I looked at the LD . love all of them but especially the one with the spaghetti straps. 
glad you love the puppy pink SL collar. I really love it a lot, and so much that I may order another style in the puppy pink also when there is another good sale but not for awhile . i'm thinking the tailbow next time . oh, good. glad she has a ton of packages to mail out. ya, I hope the Trilly dresses are there cause I will not be happy if they arrive after Xmas ... its been over a month since we ordered those


----------



## Chiluv04 (Dec 19, 2013)

elaina said:


> oh, you know what... I misunderstood your last post on this thread. I thought by when you said she didn't send your SS , I thought you meant the Pariero size SS. I guess I had Pariero on the brain. hahaha. now it makes more sense.... silly me .
> 
> 
> 
> ...



I hope too, but who knew she would tack on those custom Trilly orders and now that's why we are waiting so long. Why did she do that? Did you order something besides the dress? Maybe someone else ordered some? Or she just wants to have some stock at hand?


----------



## elaina (Jul 1, 2008)

Chiluv04 said:


> I hope too, but who knew she would tack on those custom Trilly orders and now that's why we are waiting so long. Why did she do that? Did you order something besides the dress? Maybe someone else ordered some? Or she just wants to have some stock at hand?
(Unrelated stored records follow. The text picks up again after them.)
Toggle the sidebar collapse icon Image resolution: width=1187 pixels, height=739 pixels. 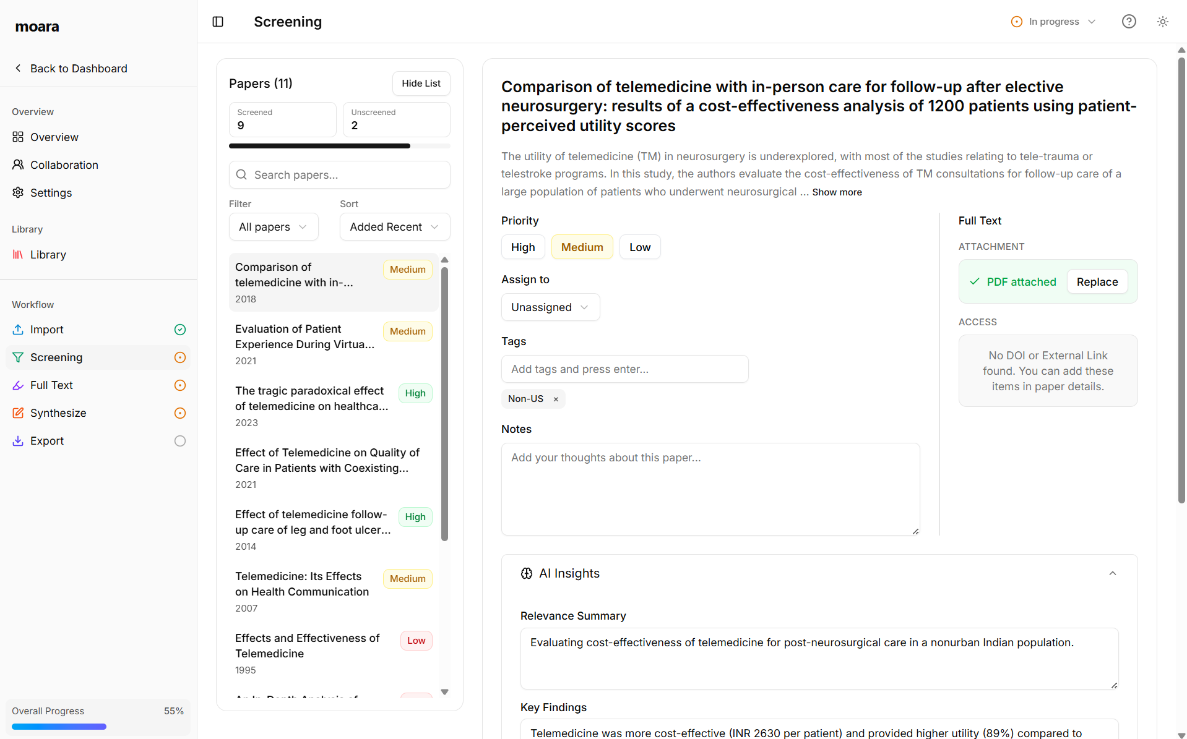(217, 22)

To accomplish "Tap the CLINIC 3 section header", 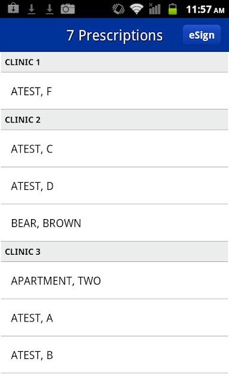I will click(x=115, y=251).
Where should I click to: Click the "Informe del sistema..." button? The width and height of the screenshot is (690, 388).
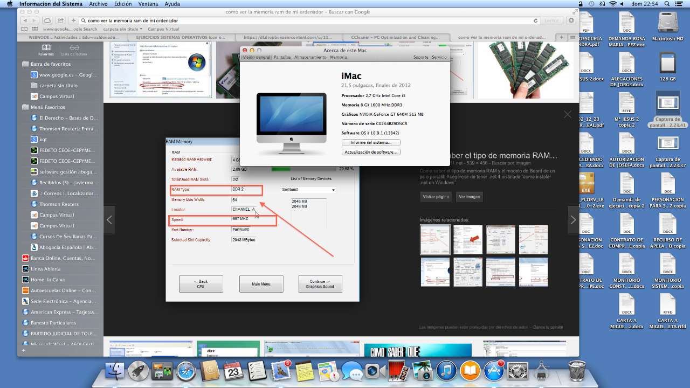[371, 142]
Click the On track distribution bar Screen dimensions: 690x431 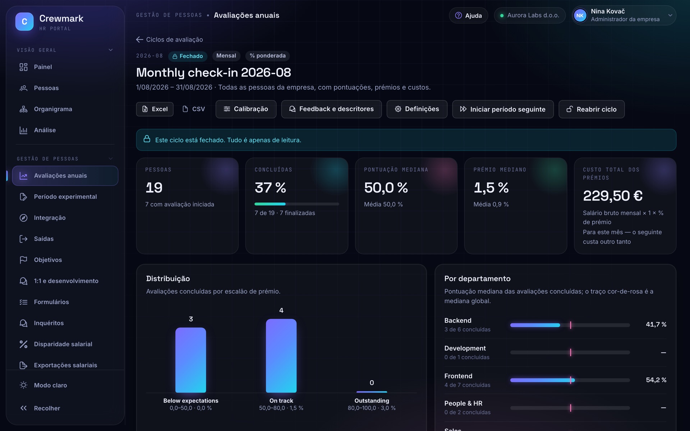[x=281, y=356]
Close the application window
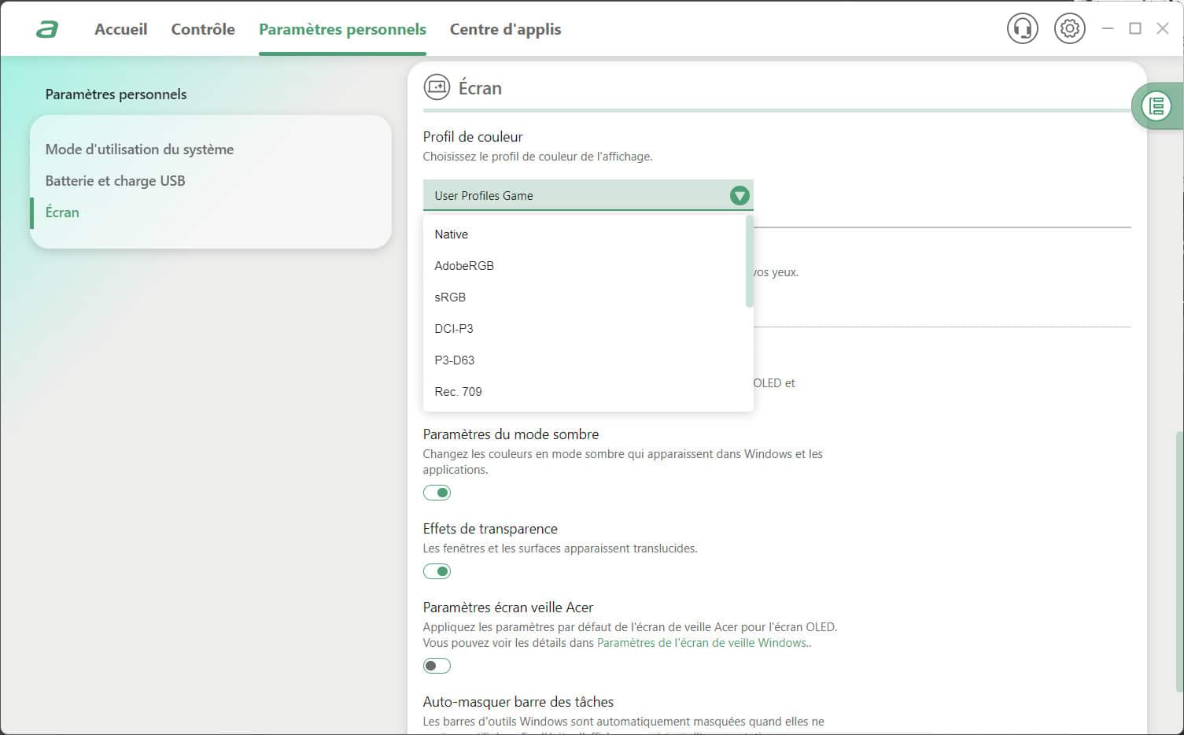 [1162, 28]
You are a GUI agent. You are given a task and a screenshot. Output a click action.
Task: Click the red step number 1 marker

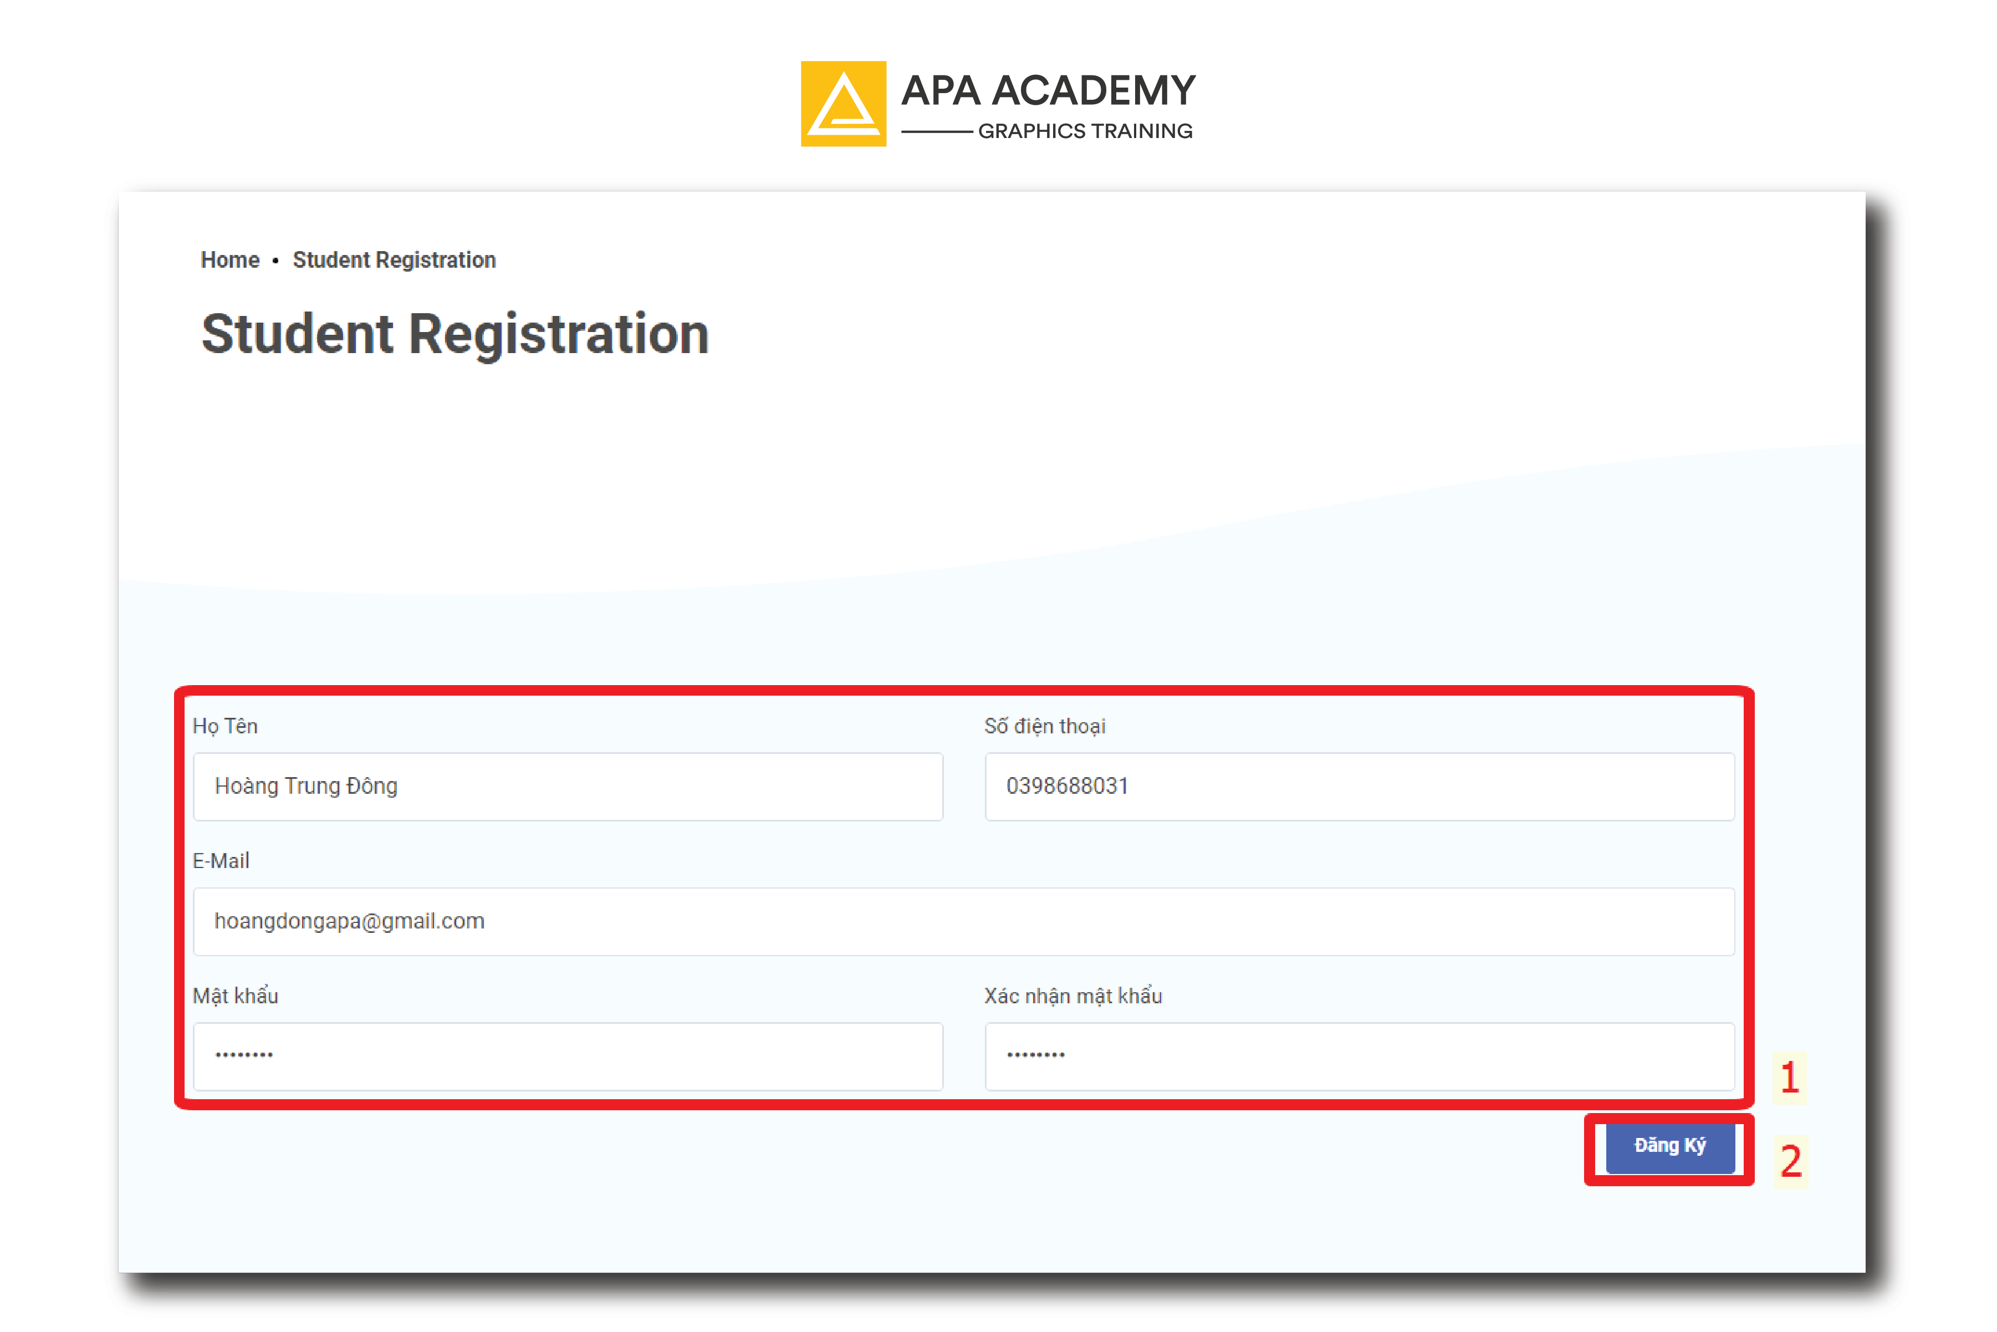coord(1790,1077)
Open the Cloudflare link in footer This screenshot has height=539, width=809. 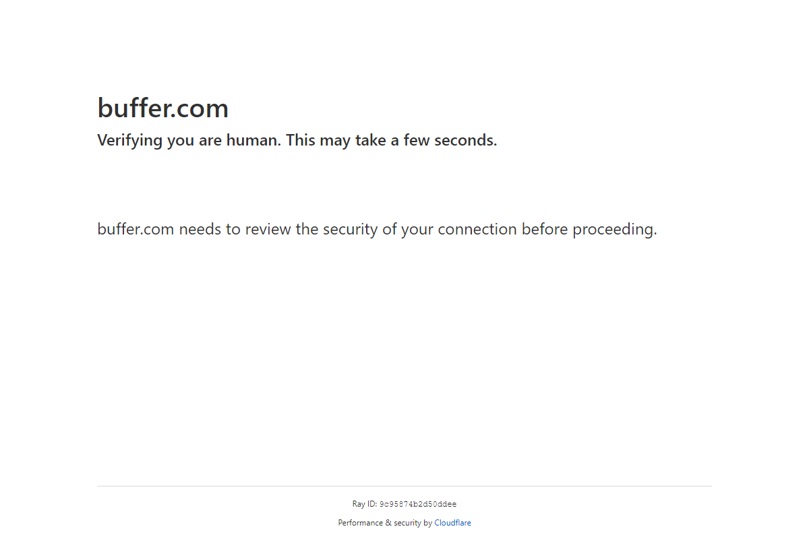[452, 523]
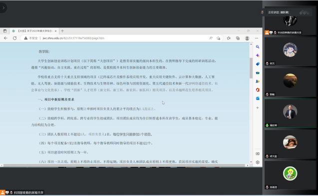The height and width of the screenshot is (196, 318).
Task: Select the 【大创】 notice tab
Action: tap(34, 31)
no, I only wanted to order one thing to see how sizing was first . but, I think Lynda ordered that cute sweater dress that has the little girl ice skater on it. I bet others must of ordered too. like people we don't know. lol. cause they are really pretty... 

but, I don't think its fair we should have to wait longer than people that just put an order in... oh, well... as long as it gets here before Xmas... I will be happy. it can even get here on Dec 24th. that , actually would be pretty cool if it arrived right on Christmas Eve


----------



## Chiluv04 (Dec 19, 2013)

elaina said:


> no, I only wanted to order one thing to see how sizing was first . but, I think Lynda ordered that cute sweater dress that has the little girl ice skater on it. I bet others must of ordered too. like people we don't know. lol. cause they are really pretty...
> 
> 
> 
> but, I don't think its fair we should have to wait longer than people that just put an order in... oh, well... as long as it gets here before Xmas... I will be happy. it can even get here on Dec 24th. that , actually would be pretty cool if it arrived right on Christmas Eve



I bet you're right, people we don't know ordered too probably. Cause she listed off to me several custom dresses that she ordered. What size did Lynda go with? I just can't wait to see how the sizing runs. At least if it's too big for Ava it should fit Brax. I too hope it gets here before Xmas


----------



## elaina (Jul 1, 2008)

Chiluv04 said:


> I bet you're right, people we don't know ordered too probably. Cause she listed off to me several custom dresses that she ordered. What size did Lynda go with? I just can't wait to see how the sizing runs. At least if it's too big for Ava it should fit Brax. I too hope it gets here before Xmas


not sure what size Lynda ordered but she has different size dogs too. Ivy is the smallest and I think she wanted it for Ivy , I think. but, Jewel is alittle bit bigger so probably if its too big for Ivy, it'll fit Jewel. 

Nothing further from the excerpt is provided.